Ejercicio planteado: Cuenta las líneas del material que contienen la cadena "search", distinguiendo entre mayúsculas y minúsculas. Responde solo con el número.

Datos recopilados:
_ _ _ _ _

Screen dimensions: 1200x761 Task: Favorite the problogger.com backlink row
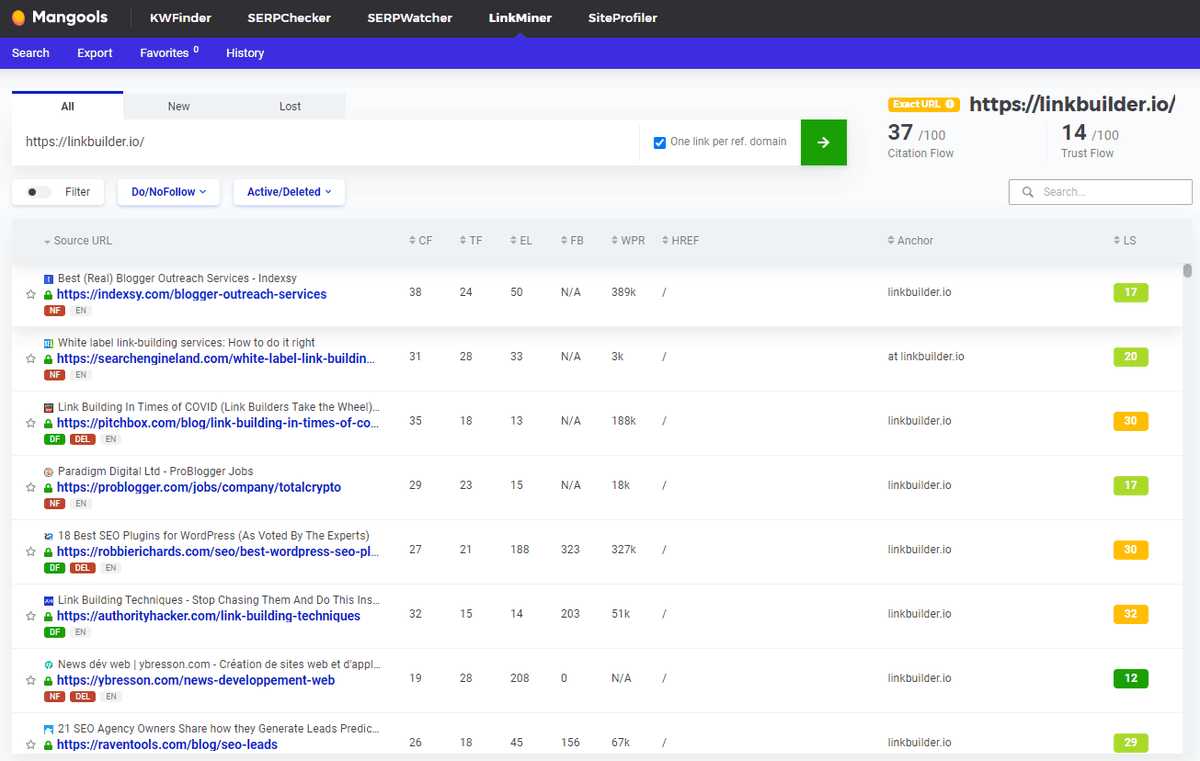[31, 488]
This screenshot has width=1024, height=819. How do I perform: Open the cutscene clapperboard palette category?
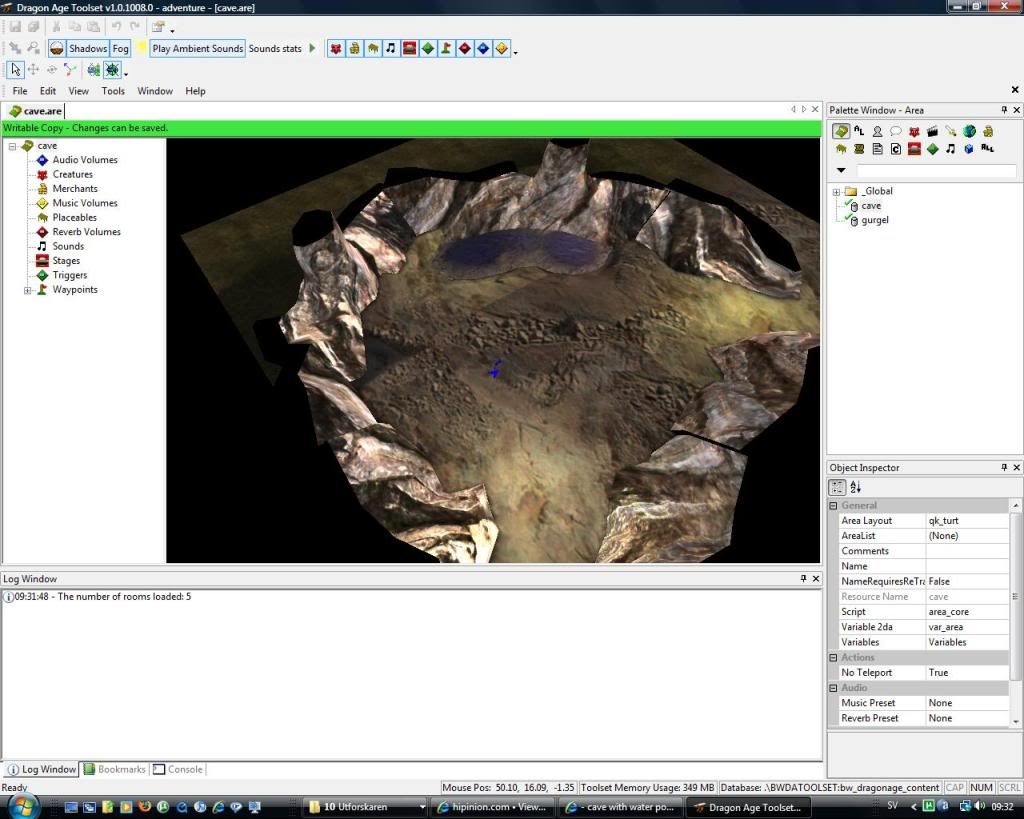click(932, 131)
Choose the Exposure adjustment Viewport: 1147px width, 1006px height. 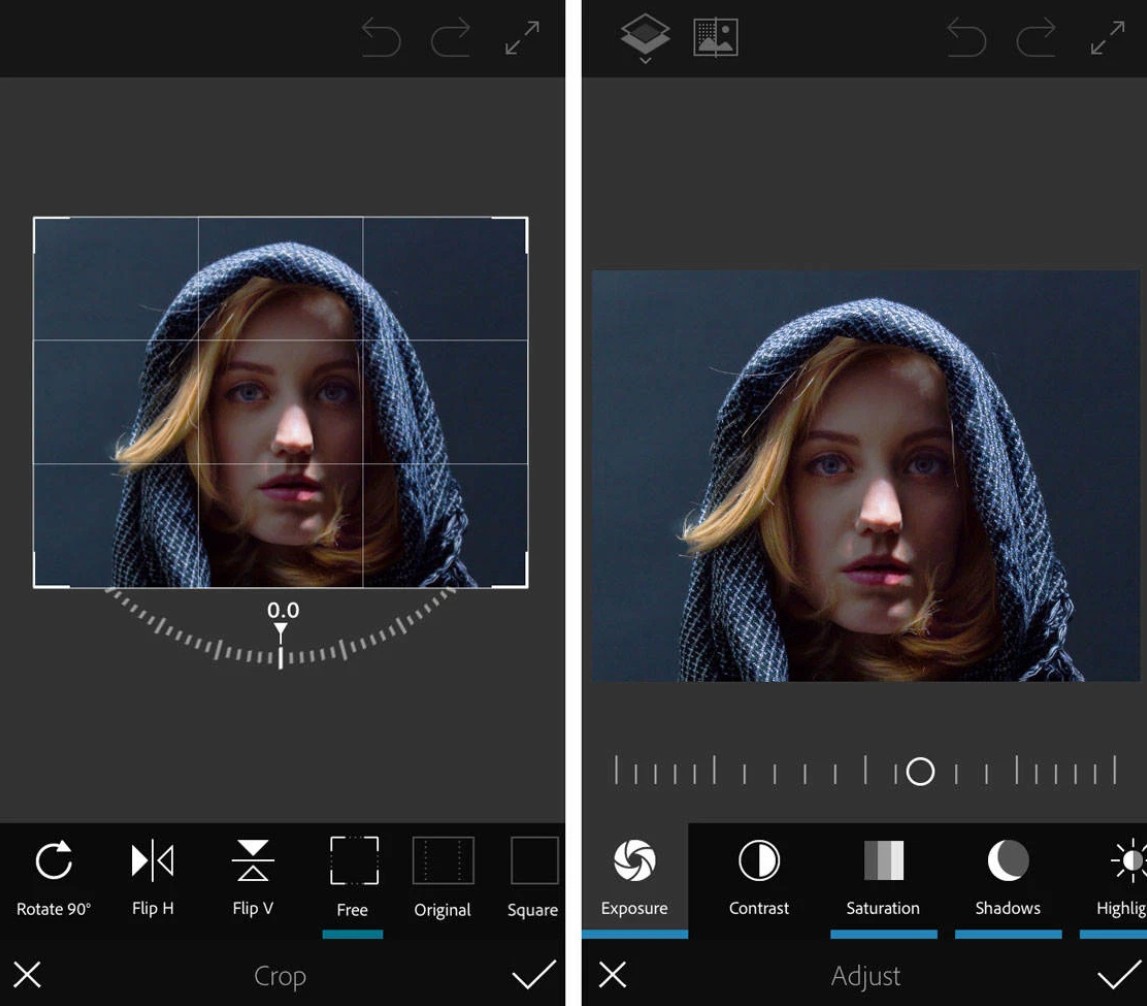pos(634,877)
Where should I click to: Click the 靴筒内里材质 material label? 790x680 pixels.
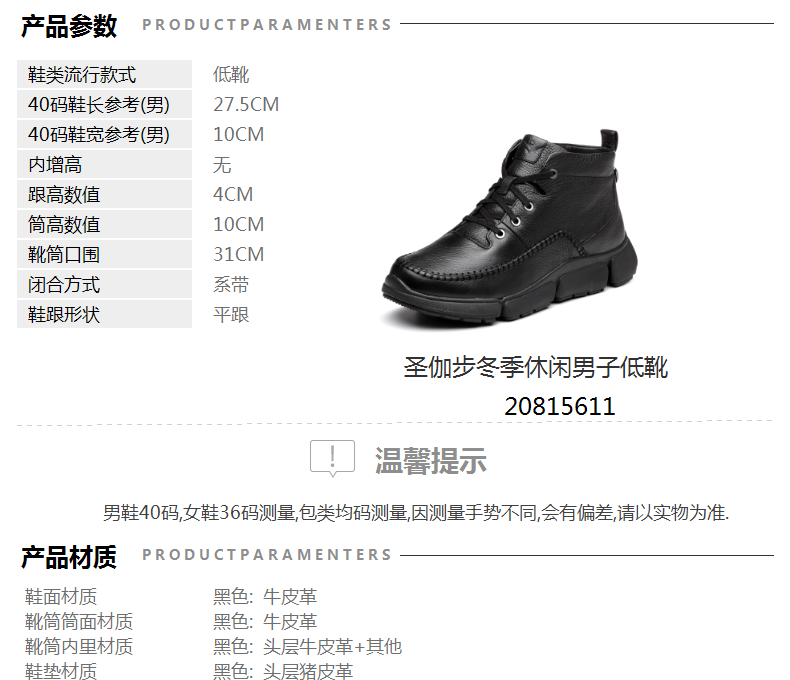tap(79, 646)
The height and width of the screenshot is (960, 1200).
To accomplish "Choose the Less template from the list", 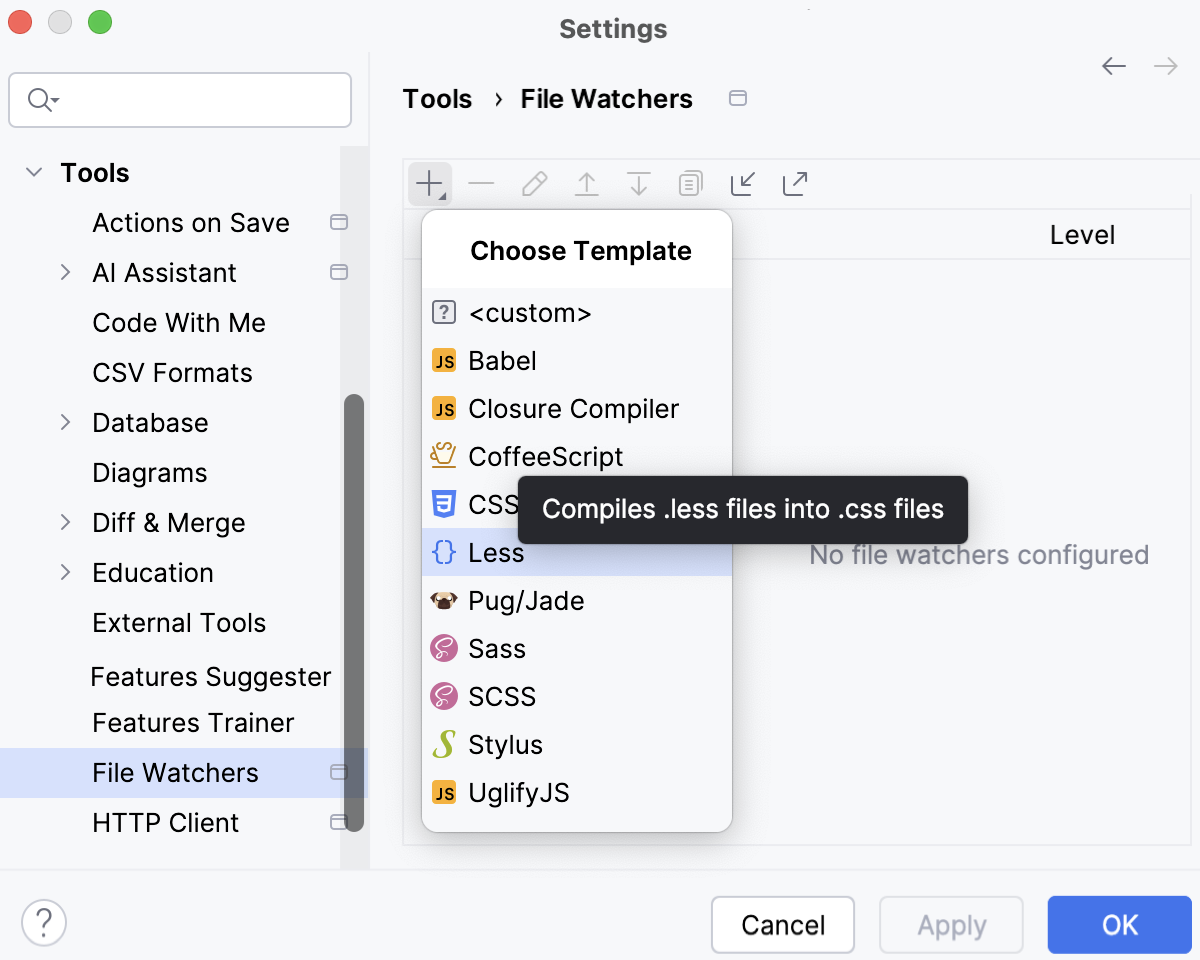I will pyautogui.click(x=496, y=553).
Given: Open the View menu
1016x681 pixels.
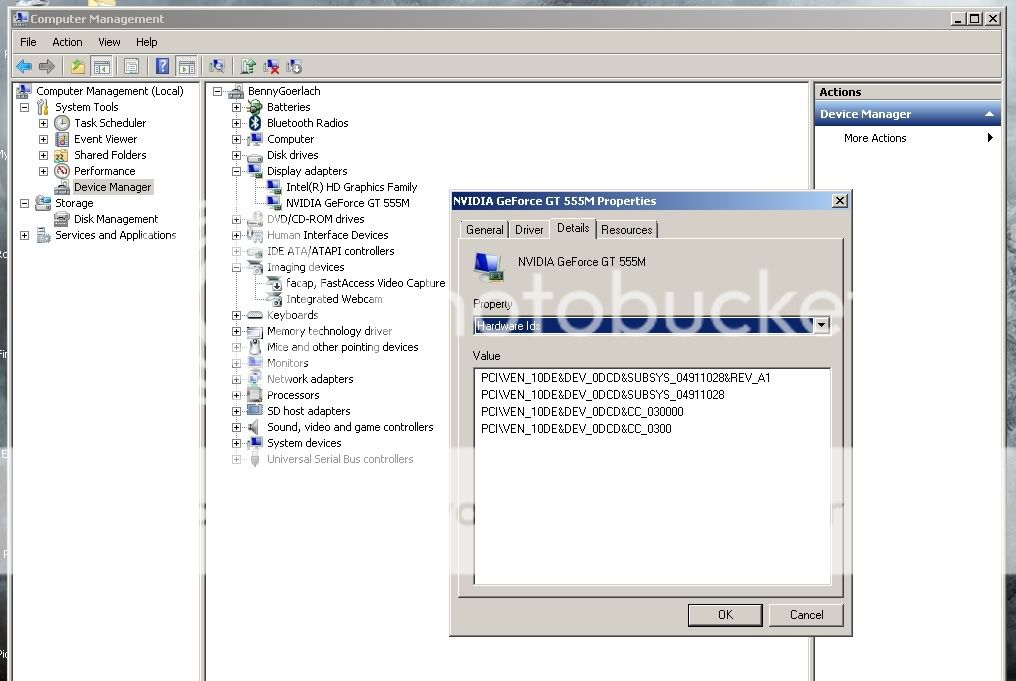Looking at the screenshot, I should [109, 42].
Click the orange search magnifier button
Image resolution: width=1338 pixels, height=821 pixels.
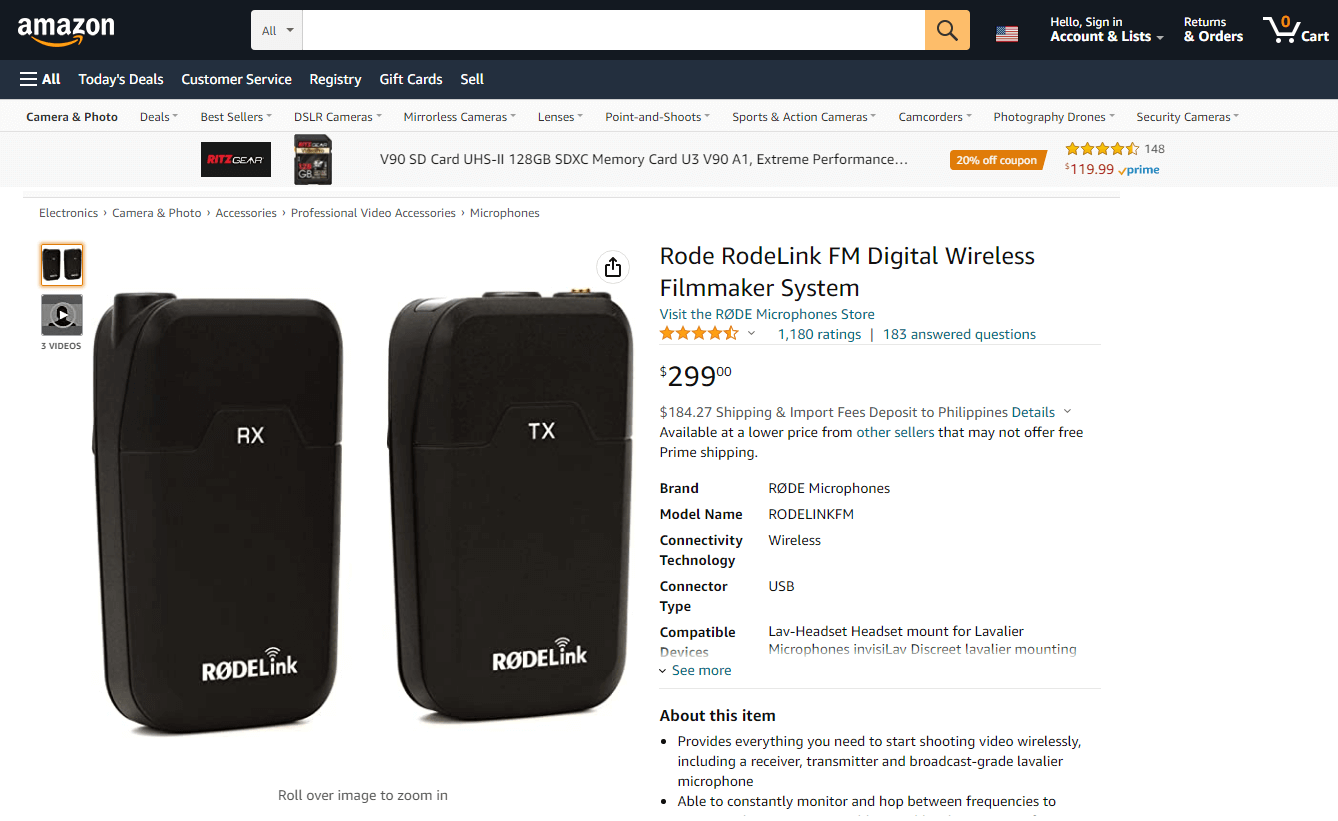click(x=947, y=30)
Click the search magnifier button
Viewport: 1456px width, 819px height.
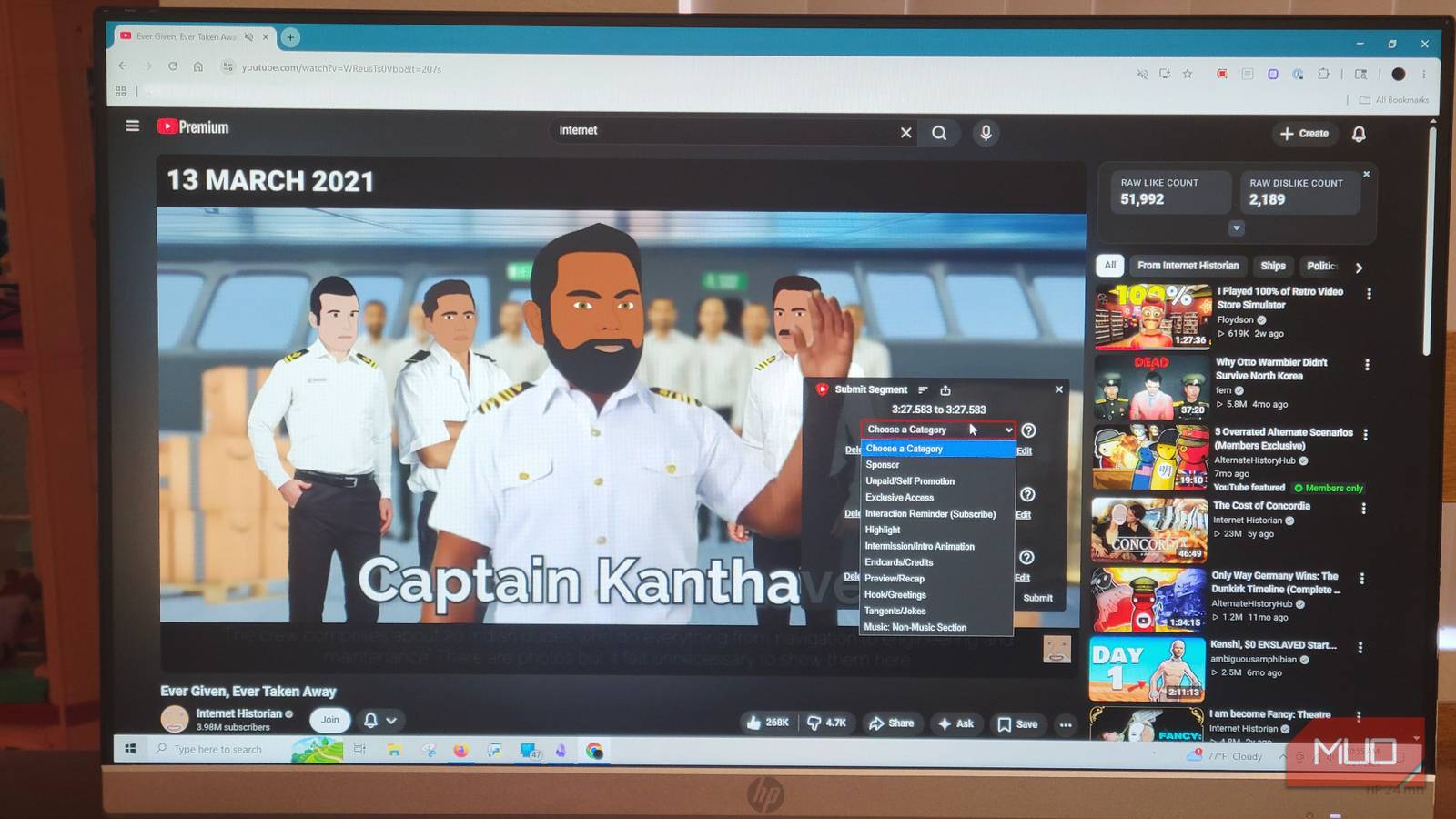939,133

_ _ _ _ _

Resultado obtenido: 2